He backed up, pulling her with him and stared up at the gate. The warmth receded the further he got until he was shivering from the cold once more and glaring at the black hole before him.

“That’s not her is it?” He tried not to let his dejection show in his voice.

“No,” V shook her head, “I don’t think the living would call the same way as the dead.”

And because he needs to think about something else, because he needs to talk about something to pass the never-ending stretch of eternity, because he needs to fill the lonely silence he asks the question.

“What’s really beyond the gate?”

“I already told you, sugar.” She crossed her arms. They were standing too close and it was raising the little hairs on the back of her neck. Could he see her through the flat black shrouding the worlds? Would he find a way to drag her in again?

“Hell,” he nodded, “but you never gave the particulars.” Elijah took a gentle hold of her elbow and eased her backwards until the fog shrouded the gate again. He saw her eyes still glued on the faint outline but the distance had the desired effect of getting her to relax even if it was only a slight sag to her shoulders. “Will you tell me?”
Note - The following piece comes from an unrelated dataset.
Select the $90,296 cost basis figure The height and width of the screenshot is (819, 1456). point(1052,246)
V rubbed her upper arms and stared. It was a bone chilling cold that never left so she was surprised when it lifted. Her eyes dropped to the black jacket he had draped over her shoulders; it did nothing to stave off the actual cold, there was nothing that would ever do that, but there was a quiet comfort in the weight that made her feel a little warmer.
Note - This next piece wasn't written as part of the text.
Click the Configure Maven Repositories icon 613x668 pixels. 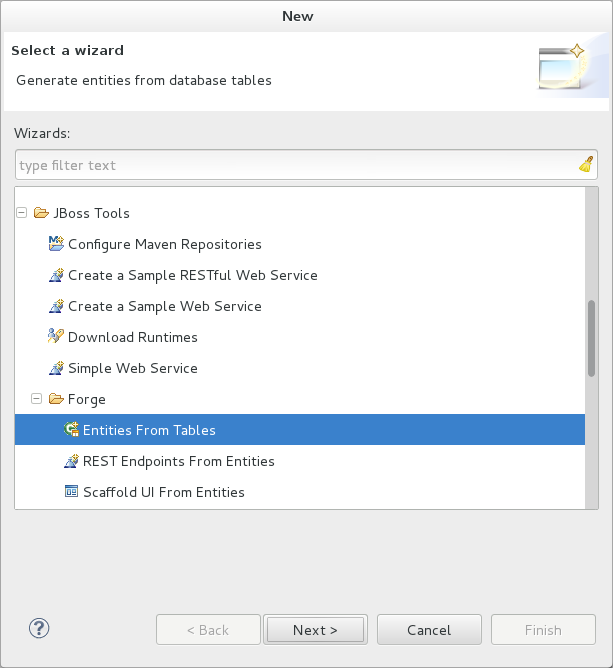[x=56, y=244]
“There are many dimensions for the afterlife. The one we’re in came later; I think it might even be one of the youngest ones; it’s only two thousand years old, at least… that’s what the whispers say.” V chewed her bottom lip.

The gesture tugged at Elijah’s heartstrings; it was the same one Elena made when she was putting serious thought into less than ideal news.

“That one’s old,” she nodded to the gate, “really old. It’s presided over by a man… He takes joy in suffering, tormenting those who have ‘sinned’ and it doesn’t matter how big or small the deed was. He corrupts those who are good and devours the souls of those who are not.”

“How can anyone devour a soul?” He frowned.

“By learning a person’s worst deeds, and if there are none to speak of he seeks out their name. The people that have created names for themselves are considered as good as gone when they set foot in his domain, but if he never had cause to learn the name he sought it out.”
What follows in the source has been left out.